Supplied passage:
## start
Don Follis: A bit of serenity for the holidays
One of my main prayers has just two words: Thank you. Around the dinner table we sing this simple prayer, "For health and strength and daily food, we praise your name, O Lord."
As a young boy in the 1960s, I sang the centuries-old "Come Ye Thankful People, Come" with elementary-school children across America. The hymn begins, "Come Ye Thankful People come. Raise the song of harvest home. All is safely gathered in, ere the winter storms begin."
I always wondered what "ere" meant — "ere the winter storms begin." Well, it means before, as in "before the winter storms begin." Thus, thanksgiving is offered for the ability to gather in the harvest before the winter comes.
Is the winter coming? Of course, and as we all know, it may have nothing to do with frigid temperatures. One thing is certain about giving thanks for your many blessings. You don't give thanks while avoiding or denying reality — the coming winter.
Yes, winter is coming! This last week hearts went out to the people in the Philippines who were devastated by the worst Typhoon ever recorded, flattening the city of Tacloban.
When life comes right at us, as it always does, I find myself repeatedly turning to the famous Serenity prayer. Known to millions the world over, the prayer is attributed to American theologian Reinhold Niebuhr, who penned the prayer around 1940. It was printed and given to American troops during WW II, and it has been used for decades at Alcoholics Anonymous meetings.
In my view, it's the perfect Thanksgiving prayer. I encourage you to repeatedly pray it during the stressful holidays.
"Grant me the serenity [the peace] to accept the things I cannot change." How much of life is in your control anyway? Not your age, not the weather, not what other drivers do and not what people say about you behind your back. There's just a whole lot that's not within your control.
"Grant me the courage to change the things I can." You can change your attitude. You can smile more. You can change the tone of your voice. You can quit gossiping, with God's help. When things blow up at home you can go walk around the block and ask God what he wants you to do before you fly off the handle and say and do something you'll regret. You can practice the disciplines of silence and of not getting your own way on Thanksgiving Day, O ye of much entitlement.
"And grant me the wisdom to know the difference." There is no virtue greater than wisdom. The writer of Proverbs says nothing compares to getting wisdom. So when do we speak up? When do we just let it go? When do we push in toward others? When do we give others space? Some things we can change. Some things we can't. Pray that this Thanksgiving you will be anointed with wisdom from on high.
Those three lines comprise the Serenity Prayer many people know. But the original prayer does not end there. It continues:
"Living one day at a time." Let yesterday go, friends. It's gone. Quit kicking yourself about what you did. And don't be boasting about tomorrow. "We only have today," said Mother Teresa.
"Living one moment at a time." Drill down and you discover you really just have this moment. So what are you going to say in the meeting you are in right now? Are you going to dissociate and think about tomorrow, over which you have no control, or are going to be present this very moment? Hello? Are you here? Or are your eyes glued to your Smart Phone?
## end
Exercise set:
1. In the Serenity Prayer column, around what year did Reinhold Niebuhr write the prayer?
2. Carry on writing the Serenity Prayer column, picking up right after its last sentence.

Extracted records:
## start
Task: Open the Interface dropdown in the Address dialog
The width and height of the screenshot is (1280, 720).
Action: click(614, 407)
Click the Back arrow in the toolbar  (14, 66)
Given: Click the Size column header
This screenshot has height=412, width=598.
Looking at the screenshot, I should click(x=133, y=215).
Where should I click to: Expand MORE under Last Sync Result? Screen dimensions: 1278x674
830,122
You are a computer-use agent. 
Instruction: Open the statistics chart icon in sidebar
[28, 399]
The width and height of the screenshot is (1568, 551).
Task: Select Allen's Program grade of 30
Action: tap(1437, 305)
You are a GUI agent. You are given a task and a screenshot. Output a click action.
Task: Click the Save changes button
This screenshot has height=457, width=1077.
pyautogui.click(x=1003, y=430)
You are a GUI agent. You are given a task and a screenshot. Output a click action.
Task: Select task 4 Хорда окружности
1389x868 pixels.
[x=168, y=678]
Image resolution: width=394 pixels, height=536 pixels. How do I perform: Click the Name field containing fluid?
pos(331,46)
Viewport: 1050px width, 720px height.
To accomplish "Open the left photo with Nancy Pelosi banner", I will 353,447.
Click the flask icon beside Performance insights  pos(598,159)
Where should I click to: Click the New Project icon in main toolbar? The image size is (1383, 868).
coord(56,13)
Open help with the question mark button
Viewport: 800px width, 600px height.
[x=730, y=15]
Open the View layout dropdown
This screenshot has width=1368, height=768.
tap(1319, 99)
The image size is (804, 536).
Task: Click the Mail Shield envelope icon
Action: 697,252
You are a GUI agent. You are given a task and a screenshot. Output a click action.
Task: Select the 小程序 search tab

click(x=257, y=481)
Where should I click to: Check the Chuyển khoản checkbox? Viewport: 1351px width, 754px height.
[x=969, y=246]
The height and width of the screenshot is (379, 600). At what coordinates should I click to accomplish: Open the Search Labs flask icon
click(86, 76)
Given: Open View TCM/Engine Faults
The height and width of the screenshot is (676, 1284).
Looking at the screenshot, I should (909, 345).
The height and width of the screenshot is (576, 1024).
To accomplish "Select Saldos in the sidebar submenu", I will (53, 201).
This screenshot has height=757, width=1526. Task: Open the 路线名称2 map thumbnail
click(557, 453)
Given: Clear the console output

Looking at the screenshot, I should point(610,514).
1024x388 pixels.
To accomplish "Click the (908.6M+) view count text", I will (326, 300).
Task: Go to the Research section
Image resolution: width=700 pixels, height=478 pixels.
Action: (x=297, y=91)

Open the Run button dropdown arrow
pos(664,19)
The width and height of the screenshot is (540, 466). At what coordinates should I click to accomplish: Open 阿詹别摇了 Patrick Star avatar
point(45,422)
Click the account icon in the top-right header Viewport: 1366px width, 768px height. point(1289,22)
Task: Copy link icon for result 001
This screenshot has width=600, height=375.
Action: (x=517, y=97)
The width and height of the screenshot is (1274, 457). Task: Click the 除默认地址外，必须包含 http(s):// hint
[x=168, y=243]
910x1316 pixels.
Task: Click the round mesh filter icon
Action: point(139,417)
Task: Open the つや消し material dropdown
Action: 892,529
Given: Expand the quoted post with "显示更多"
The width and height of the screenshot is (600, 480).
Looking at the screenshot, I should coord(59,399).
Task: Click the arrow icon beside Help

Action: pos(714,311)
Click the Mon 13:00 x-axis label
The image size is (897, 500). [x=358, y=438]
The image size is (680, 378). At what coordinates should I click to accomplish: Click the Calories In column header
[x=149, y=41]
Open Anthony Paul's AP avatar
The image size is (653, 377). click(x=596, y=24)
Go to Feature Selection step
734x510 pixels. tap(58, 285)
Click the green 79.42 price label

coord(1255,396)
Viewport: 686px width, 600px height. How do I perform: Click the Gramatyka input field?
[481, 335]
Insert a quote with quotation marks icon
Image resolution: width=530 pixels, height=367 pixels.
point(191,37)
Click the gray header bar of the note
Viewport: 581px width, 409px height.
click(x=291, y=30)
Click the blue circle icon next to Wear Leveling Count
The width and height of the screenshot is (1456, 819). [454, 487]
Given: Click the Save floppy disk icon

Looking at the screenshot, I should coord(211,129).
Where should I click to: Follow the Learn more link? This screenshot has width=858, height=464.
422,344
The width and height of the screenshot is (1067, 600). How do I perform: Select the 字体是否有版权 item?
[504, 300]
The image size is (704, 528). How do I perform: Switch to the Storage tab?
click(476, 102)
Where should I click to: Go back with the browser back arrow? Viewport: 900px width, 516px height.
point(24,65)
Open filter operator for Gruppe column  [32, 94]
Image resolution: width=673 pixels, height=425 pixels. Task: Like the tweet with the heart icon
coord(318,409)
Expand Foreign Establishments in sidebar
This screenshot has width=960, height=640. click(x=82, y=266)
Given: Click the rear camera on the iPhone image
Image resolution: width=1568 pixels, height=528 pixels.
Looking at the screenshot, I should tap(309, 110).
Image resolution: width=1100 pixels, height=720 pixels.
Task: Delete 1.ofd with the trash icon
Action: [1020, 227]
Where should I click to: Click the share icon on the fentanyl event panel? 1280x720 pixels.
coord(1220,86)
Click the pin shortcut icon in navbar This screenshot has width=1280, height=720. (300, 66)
## end
Results of the exercise:
1. Around 1940.

2.
"Accepting hardship at the pathway to peace." One person said, "You are either about to enter a storm. You are in the midst of a storm, or you are leaving the storm." Talk about a counter-intuitive statement. Most of us work hard to eliminate storms and hardships from our lives. But who is it who allays our fears and anxiety? Who is the one who created us and who sustains us day by day, even with hardships aplenty buffeting us?
"Taking, as He did, this world as it is, not as I would have it." Do you bury your head in the sand, hoping against hope that everyone on the planet will somehow get a fresh batch of Christmas cookies sitting on a spotless kitchen counter? That's called denial. Church father John Wesley faced reality head-on when he said, "Do all the good you can. By all the means you can. In all the ways you can. In all the places you can. At all the times you can. To all the people you can. As long as you can."
"Trusting that he will make all things new if I surrender to his will." The hardest step, by far, by far, in the 12-step program is step one: admitting that you are powerless. Who wants to admit to being powerless? And yet, can you do this life on your own, really? Does any have enough self-will to overcome adversity? Do you really want to take your fate upon yourself? What does it mean to you when you pray, "Your kingdom come; your will be done on earth as it is in heaven?"
"That I may be reasonably happy in this life and eternally happy with Him forever in the next life." What is reasonable happiness? Try this. Make a list of 25 things for which you are thankful. Now go take a walk and ponder your list. Without question the happiest people in the world are the most grateful people.
The Serenity Prayer ends by acknowledging that we are not home yet. That home, the one where lays our true citizenship and eternal happiness, is in heaven.
Let's be real. The holidays for the vast majority will not be heaven on earth. So please, say the Serenity Prayer over and over again, interjecting my favorite two-word prayer: Thank you.
Don Follis has pastored in Champaign-Urbana for 35 years. He directs retreats and coaches leaders via blog.pastortopastorinitiatives.com. Contact him at firstname.lastname@example.org, and you can follow him on Twitter at @donfollis.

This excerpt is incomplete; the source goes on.